If you or your partner don’t have ethnicities that would make your genomes look typical among the samples used to train the scoring algorithm, it’s an open question whether any particular score instrument is going to be usefully predictive for you or your potential child. See for example Generalization and dilution of association results from European GWAS in populations of non-European ancestry: the PAGE study, which found that, while many GWAS hits generalize from a very restricted sample, a substantial fraction don’t. See also Current clinical use of polygenic scores will risk exacerbating health disparities, which discusses polygenic risk scores in particular, and their accuracy falloff when used on people who the score developers would have excluded from their training set.
Note also that even the papers complaining about this problem are still breaking down their results by very abstract discrete dimensions like “5 continental populations”, which sweep a lot of people under a very large rug.
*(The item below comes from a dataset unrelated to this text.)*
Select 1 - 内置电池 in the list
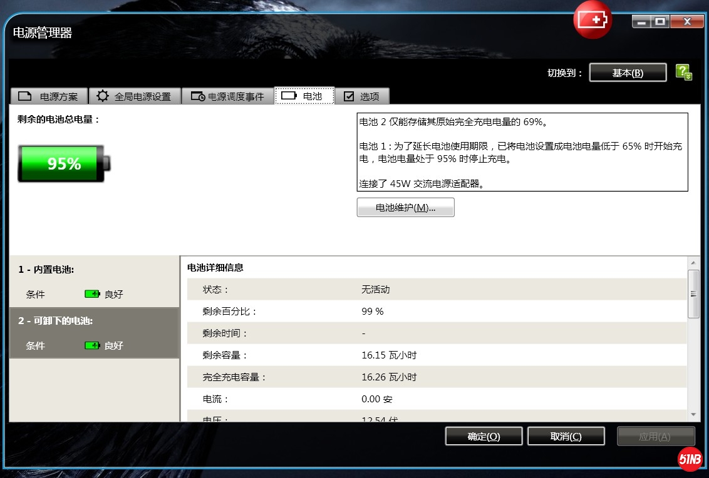This screenshot has width=709, height=478. 94,270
If you and your partner have different ethnicities, you get to be on the wrong end of fun lines like this one, from that last paper:
How long do you think it’ll take for that to be fixed?
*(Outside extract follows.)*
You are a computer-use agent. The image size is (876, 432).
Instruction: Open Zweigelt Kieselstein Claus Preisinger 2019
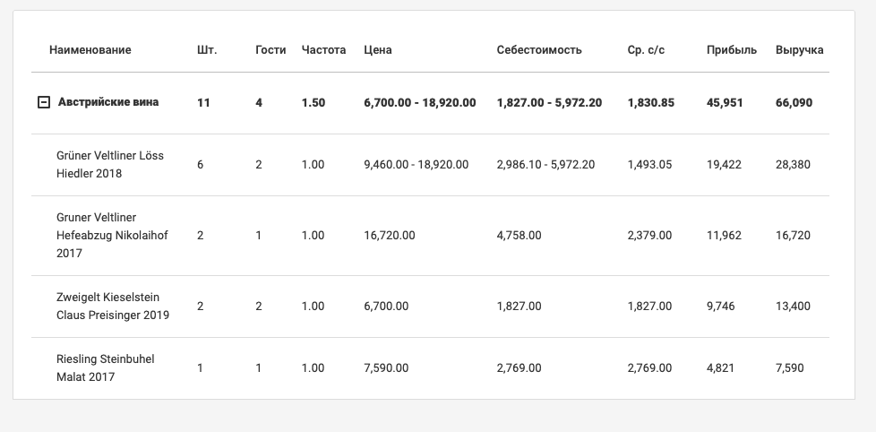coord(112,307)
It could already be fixed under different regulatory and scientific regimes, enough data exists in general. The statistics isn’t the hard part. (This is much of why UKBB is so amazing.) The barrier is datasharing for TWASes. Hence, much like the question of ‘how well do covid vaccines protect healthy people against infection’ or ‘does this anti-covid drug actually work’ or ‘can we develop a useful covid rapid at-home test’, it’ll take exactly as long to fix as everyone wants it to take, which can be arbitrarily long.
Relatively small amounts (ie roughly already existing or easily obtained) of data are necessary. From a statistical POV, a rising tide lifts all boats—the large GWASes have already done most of the work in prioritizing SNPs containing causal variants and providing highly informative priors on both the distribution of effects & specifically where to look. (Power-wise, it looks something like: if you have a GWAS n=200k in Europeans, you don’t need n=200k in East Asians to get an equivalent East Asian PGS, you only need like n<20k. Think of it as like layers of Swiss cheese: the European GWAS hits will be ambiguous within each block as to which SNP inside it is causal, but then the East Asian blocks slice it up differently and those 3-4 candidates will be split up across different blocks, and you only need to decide between a few candidates, as opposed to the original prior-less situation where you start with millions of candidates. And there are, across the world, much more than 20k genotyped East Asians etc.)
Is it not already sort of fixed?
We know how well PRS perform in other ancestries, right? It just means that PRS are a little bit less good, not that it doesn’t work today.